On the table gaily set, behold, within the dish,
the fishes' queer countenance.
Fish are mute ... so one thought. Who knows?
Is there not a place where the language of the fish,
in their absence, is at last in common parlance?
Rainer Maria Rilke, The Sonnets to Orpheus, Part 2, XX
Max Beckmann, Journey on the Fish, 1933
After Hitler’s assumption of power in 1933, Beckmann lost his teaching position at the Städelschule in Frankfurt and was forced to retreat into private life. His painting Journey on the Fish (above) is the recognition of the 50-year-old that his destiny was now inevitably bound to that of his second wife Quappi. The doubling of the motifs - fish, persons, and masks (of which one shows Beckmann's profile, the other that of Quappi) - captures the theme of the linked pair. Joined in unity with two fish, the couple seems to stumble towards an abyss, although it is not clear whether they are headed for a black seashore or a dark chasm. The fish played a significant role in Beckmann’s work - as a symbol of phallus, fertility and animal nature. In this painting, the fish may be seen as the couple’s rescuer, leading them to new shores. The work is indicative of Beckmann's life circumstances at the time and a hint of his later emigration.

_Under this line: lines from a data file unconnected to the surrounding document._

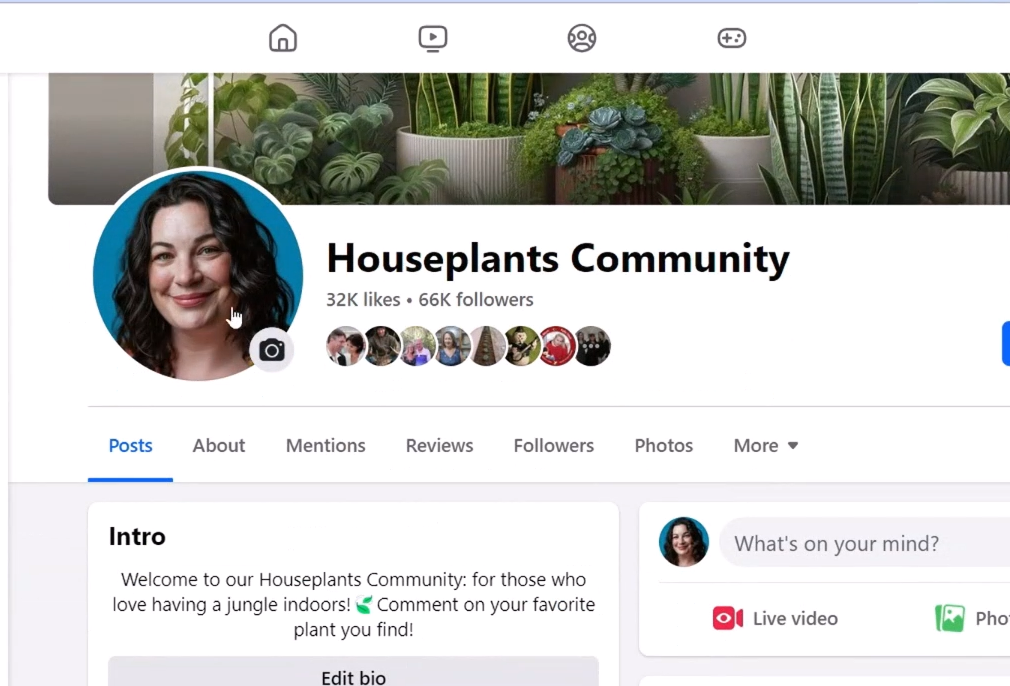Viewport: 1010px width, 686px height.
Task: Open the Houseplants Community profile picture
Action: point(198,274)
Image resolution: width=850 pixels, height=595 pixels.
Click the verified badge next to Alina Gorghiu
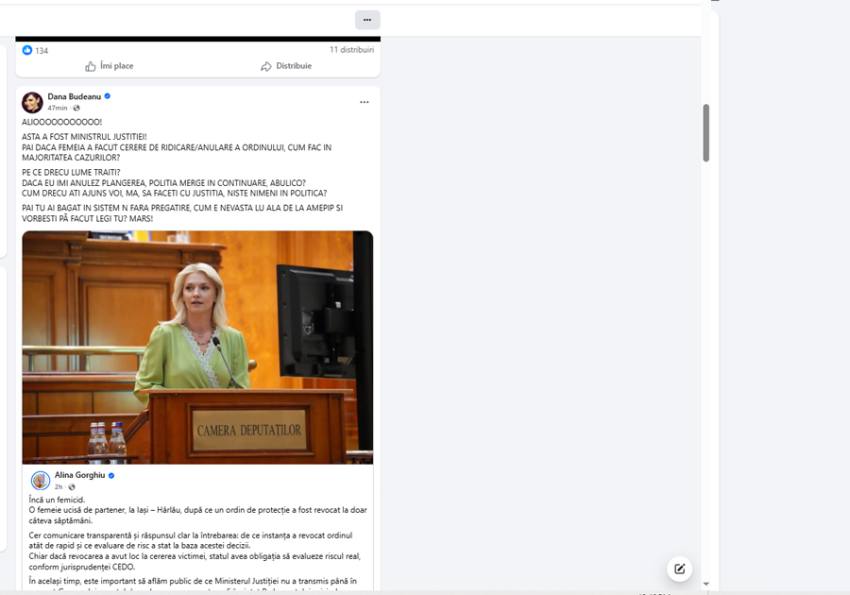point(111,475)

Max Beckmann, The Small Fish, 1933
Beckmann, a vivid reader of Schopenhauer, and connaisseur of Greek and Eastern mythology might also refer to the Semitic god Dagon, part man and part aquatic animal. In the eleventh century, the Jewish bible commentator Rashi commented that the name Dagon is related to Hebrew dag (fish) and that Dagon was imagined in the shape of a fish. In the thirteenth century rabbi David Kimhi interpreted the odd sentence in Samuel 5.2-7 that "only Dagon was left to him" to mean "only the form of a fish was left", adding:
It is said that Dagon, from his navel down, had the form of a fish, and from his navel up, the form of a man, as it is said, his two hands were cut off.

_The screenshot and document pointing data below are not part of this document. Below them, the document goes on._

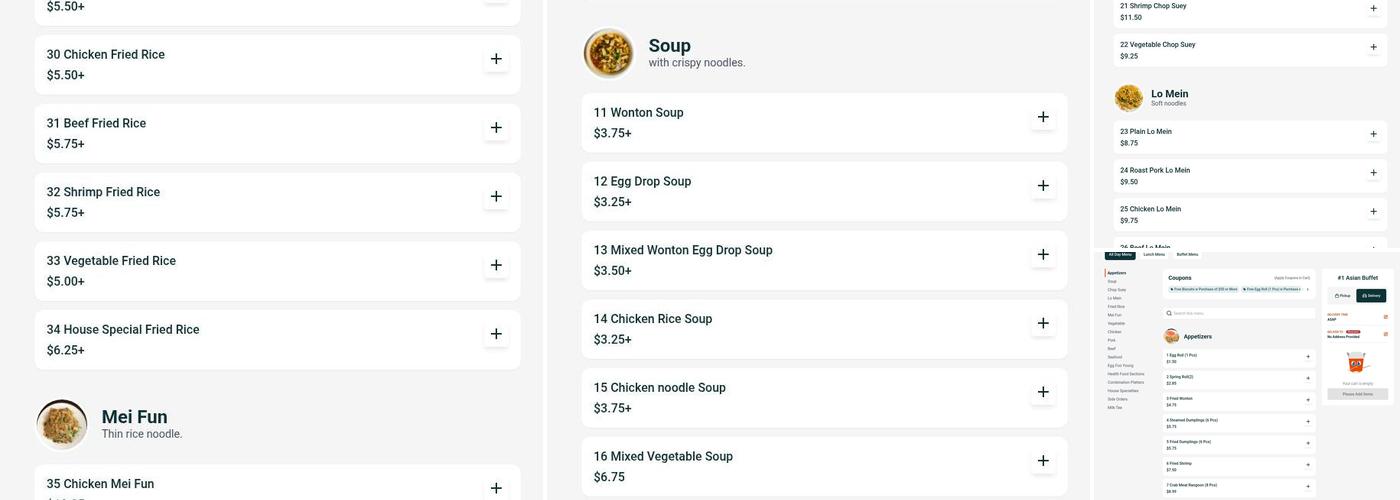
Task: Edit the delivery time ASAP setting
Action: [1385, 317]
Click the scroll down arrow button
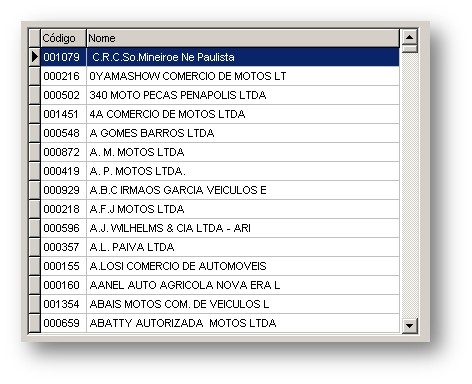Screen dimensions: 472x384 tap(409, 325)
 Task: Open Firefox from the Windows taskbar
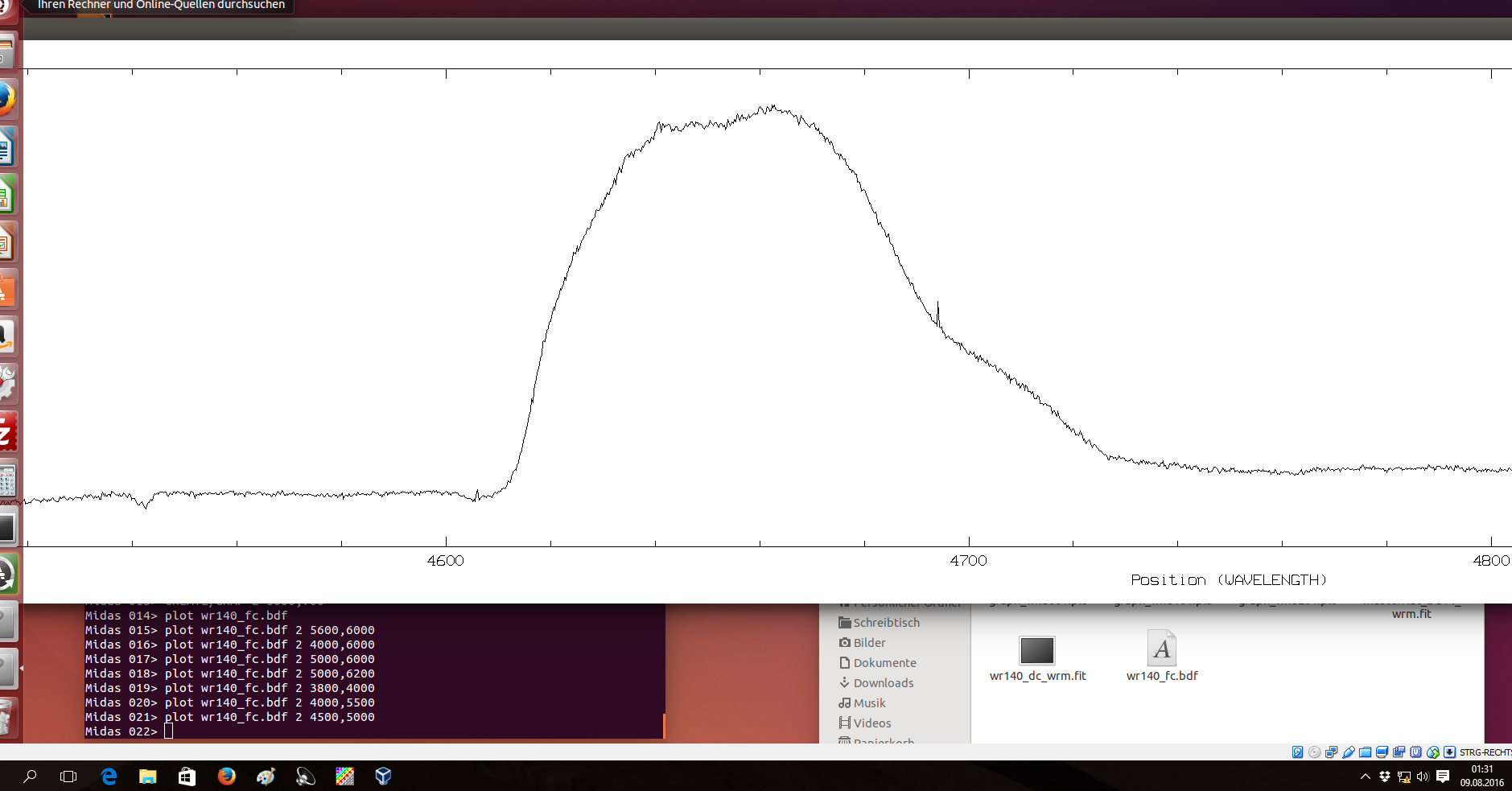click(227, 776)
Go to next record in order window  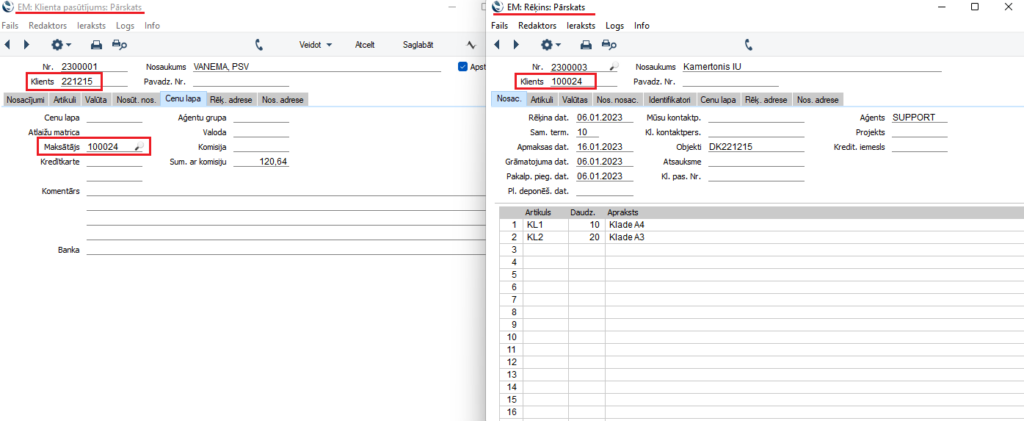tap(26, 44)
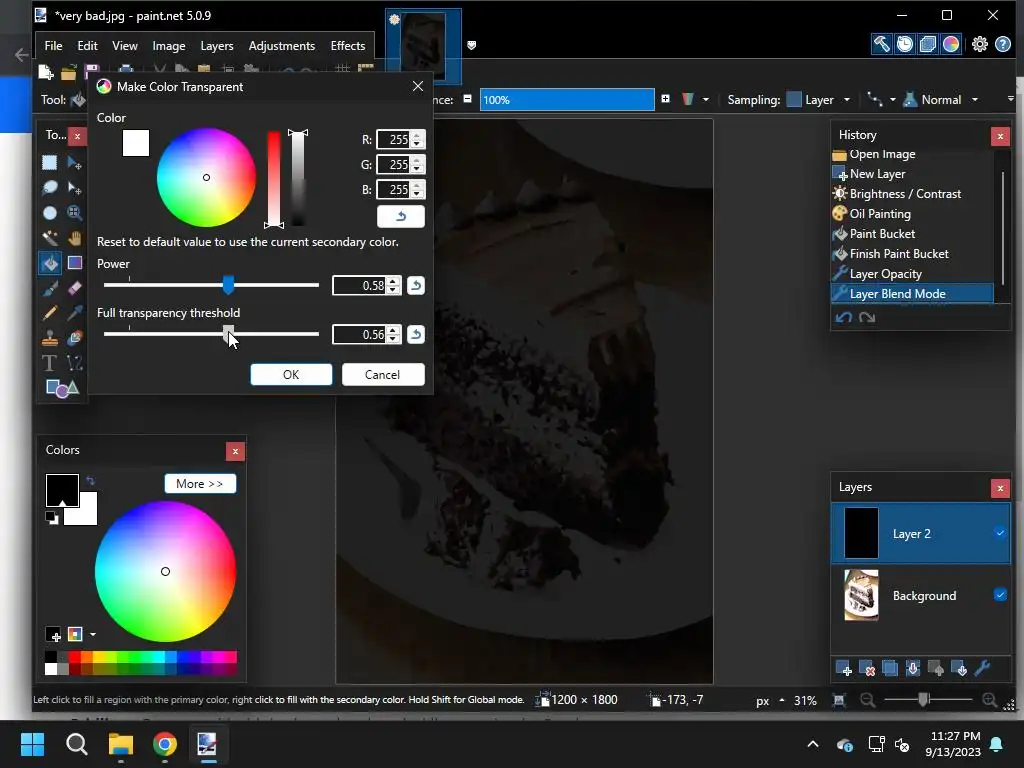
Task: Hide Layer 2 using its visibility checkbox
Action: coord(1000,533)
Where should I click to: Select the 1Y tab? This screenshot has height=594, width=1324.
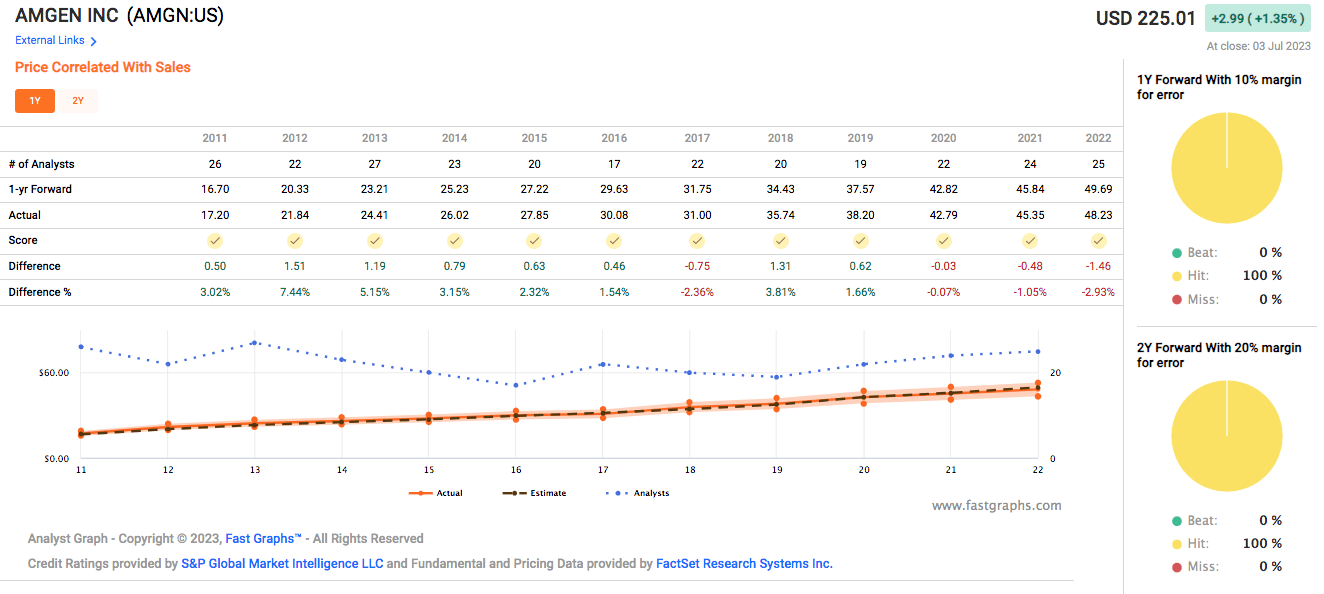pos(34,101)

Beckmann's foresight employed the cut-off hand and fish symbol already in 1921:
Max Beckmann, The Dream, 1921
The fish form may also be considered as a phallic symbol as seen in Beckmann's The Small Fish (above) or in the story of the Egyptian grain god Osiris, whose penis was eaten by fish in the Nile after he was attacked by Set. Likewise, in the tale depicting the origin of the constellation Capricornus, the Greek god of nature Pan became a fish from the waist down when he jumped into the same river after being attacked by Typhon. John Milton used this myth in Paradise Lost:
Next came one
Who mourned in earnest, when the captive ark
Maimed his brute image, head and hands lopt off,
In his own temple, on the grunsel-edge,
Where he fell flat and shamed his worshippers:
Dagon his name, sea-monster, upward man
And downward fish; yet had his temple high.
Maimed his brute image, head and hands lopt off,
In his own temple, on the grunsel-edge,
Where he fell flat and shamed his worshippers:
Dagon his name, sea-monster, upward man
And downward fish; yet had his temple high.

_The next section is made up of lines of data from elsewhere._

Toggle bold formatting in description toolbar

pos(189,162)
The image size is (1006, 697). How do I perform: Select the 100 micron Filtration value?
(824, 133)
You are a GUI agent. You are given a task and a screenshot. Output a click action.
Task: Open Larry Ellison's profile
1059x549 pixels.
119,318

Max Beckmann, Departure (left panel), 1933
Beckmann (who hated talking about his paintings) once responded to a reporter asking why he put fish into so many of his paintings: "Because I like fish, both to eat and to look at. Also they are symbols." What do they symbolize? "Geist - spirit," Beckmann replied. "But the man who looks at my pictures must figure them out for himself." It is interesting to note that the first thing Beckmann said is that he simply likes fish - to eat and to look at. That is a good response. We do, after all, eat fish. Why do we eat? To live, to have strength, and to have potency. As Chesterton implies through a character in The Napoleon of Notting Hill:
A man strikes the lyre, and says, "Life is real, life is earnest," and then goes into a room and stuffs alien substances into a hole in his head.